> Task directions: I'd like every entry returned exactly as it is, with the images left out.

[[ Dataset entries, beginning ]]

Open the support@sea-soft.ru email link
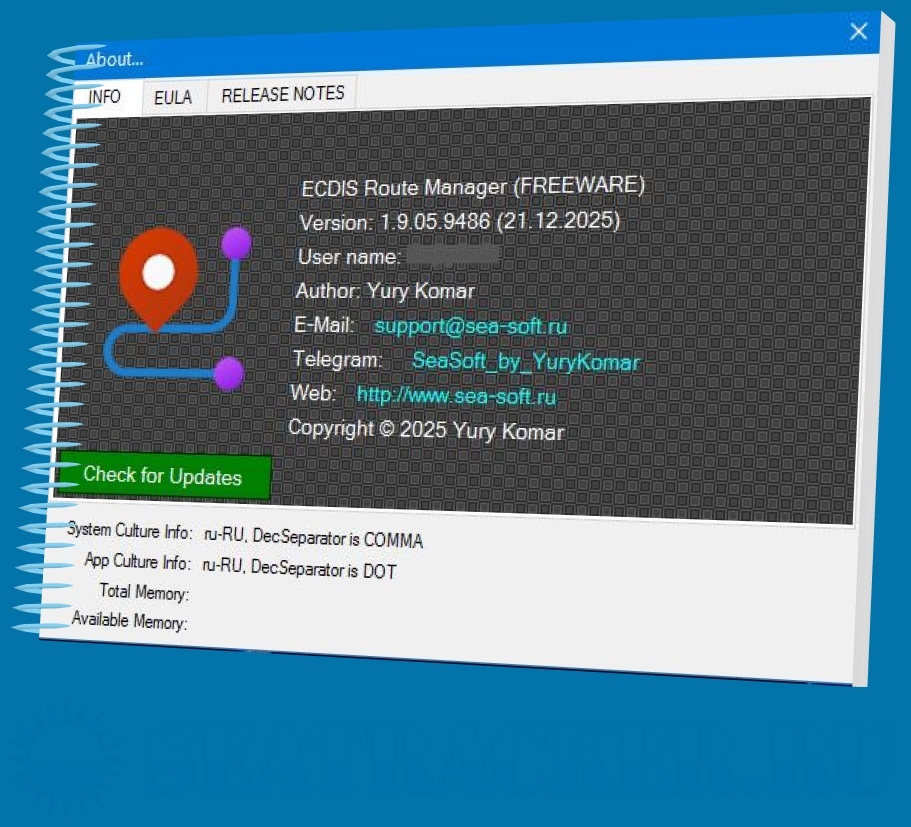(471, 326)
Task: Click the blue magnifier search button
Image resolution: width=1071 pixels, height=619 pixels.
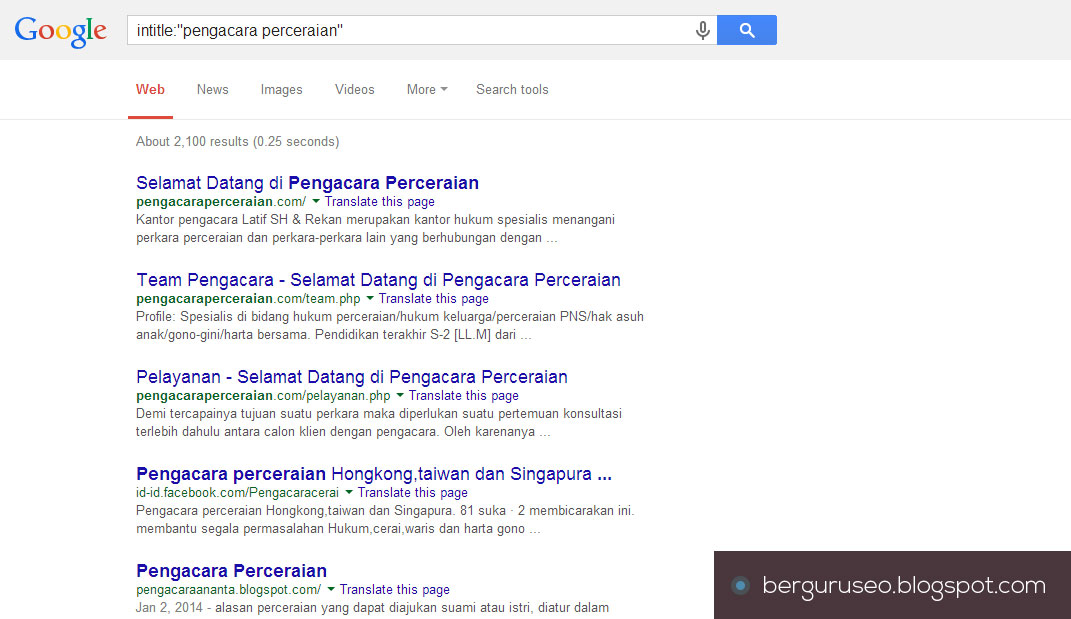Action: point(747,30)

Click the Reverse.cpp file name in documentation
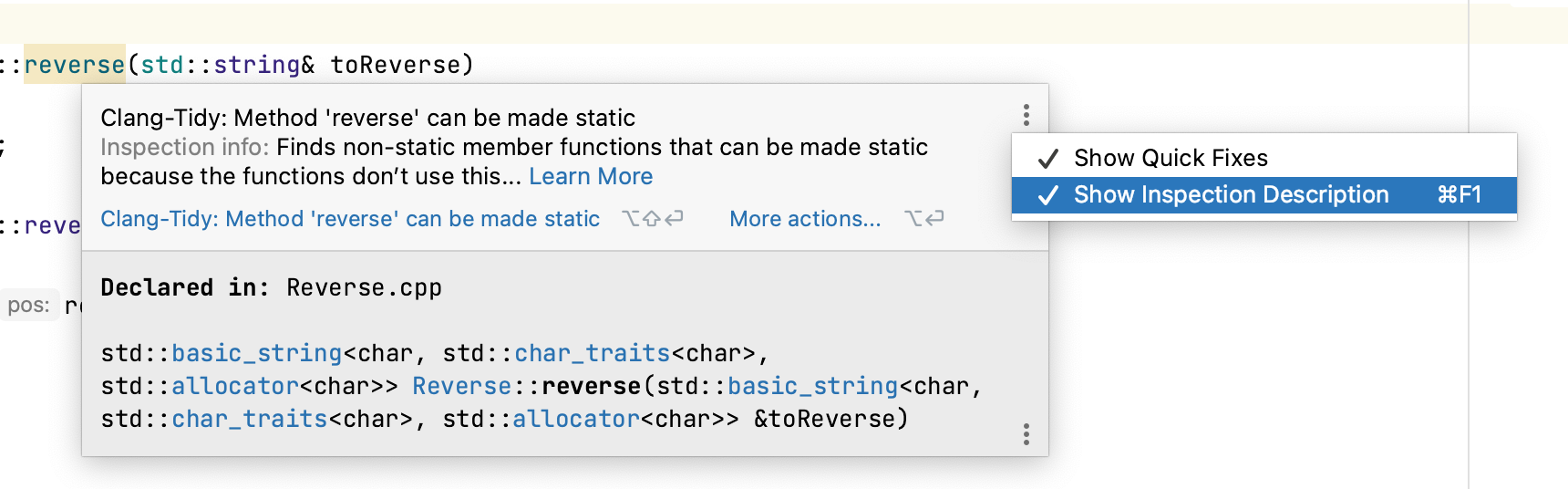pyautogui.click(x=364, y=287)
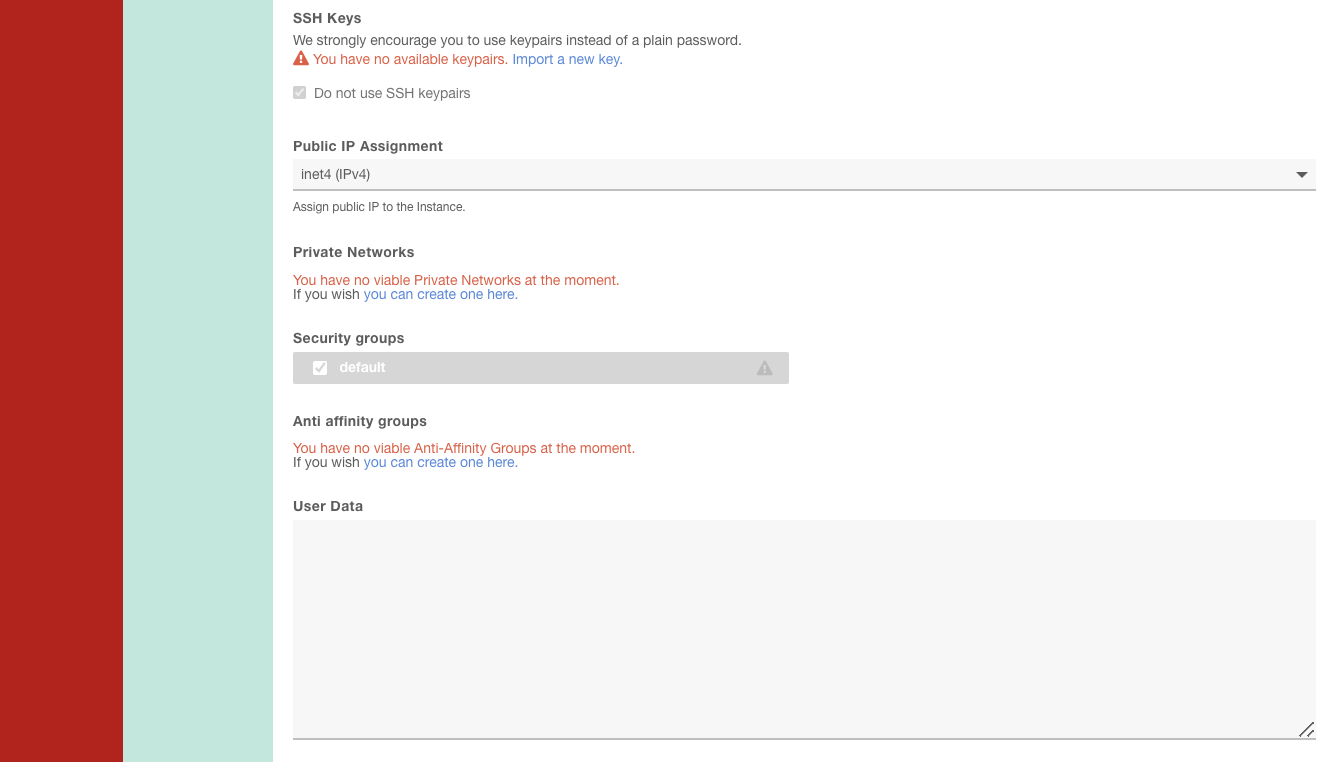This screenshot has width=1340, height=762.
Task: Click the "You have no available keypairs" warning text
Action: coord(410,59)
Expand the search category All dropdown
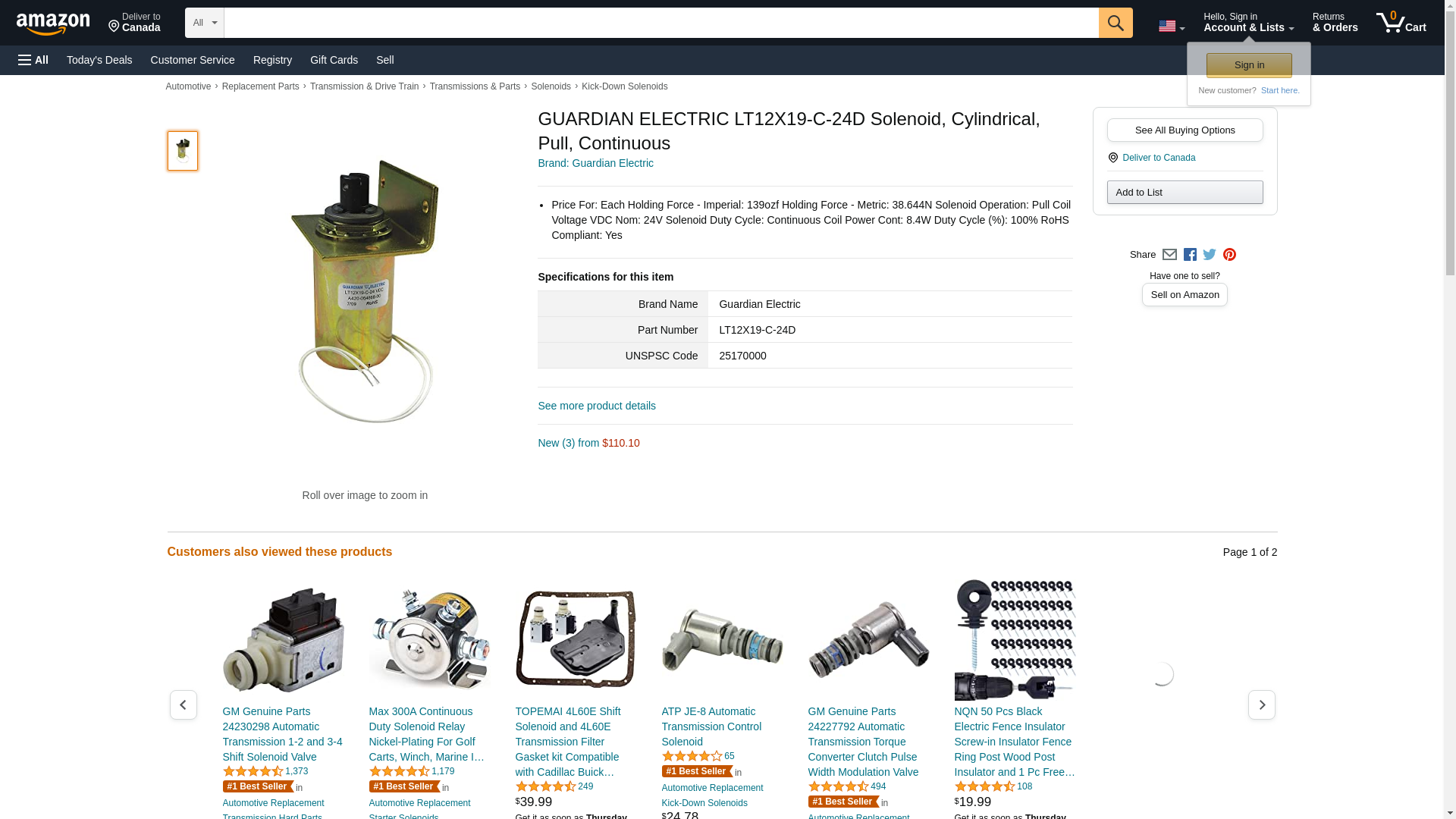 [204, 23]
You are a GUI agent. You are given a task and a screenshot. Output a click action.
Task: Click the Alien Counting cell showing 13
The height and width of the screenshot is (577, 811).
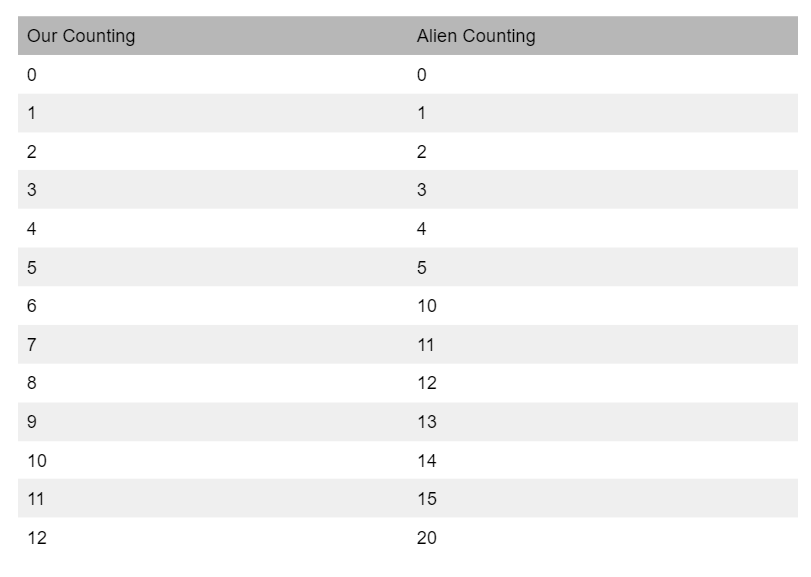coord(427,422)
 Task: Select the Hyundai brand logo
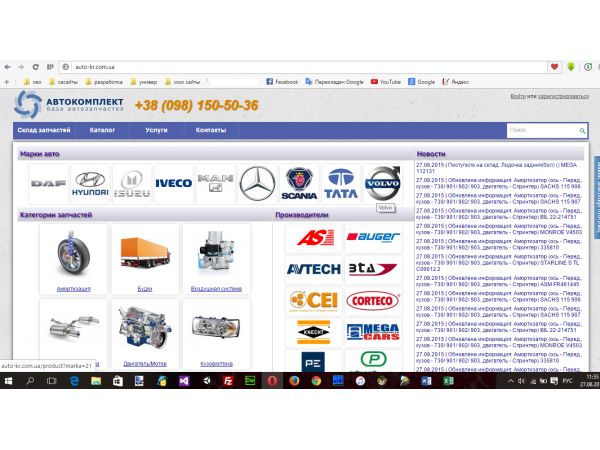click(90, 184)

[[ Dataset entries, end ]]

> Written answer:
Open the support@sea-soft.ru email link
(471, 326)
Task: Click the blue magnifier search button
Image resolution: width=1071 pixels, height=619 pixels.
Action: point(747,30)

Click the Reverse.cpp file name in documentation
pyautogui.click(x=364, y=287)
This screenshot has width=1340, height=762.
Task: Click the "You have no available keypairs" warning text
Action: coord(410,59)
Expand the search category All dropdown
 [204, 23]
You are a GUI agent. You are given a task and a screenshot. Output a click action.
Task: Click the Alien Counting cell showing 13
The height and width of the screenshot is (577, 811).
coord(427,422)
 Task: Select the Hyundai brand logo
click(90, 184)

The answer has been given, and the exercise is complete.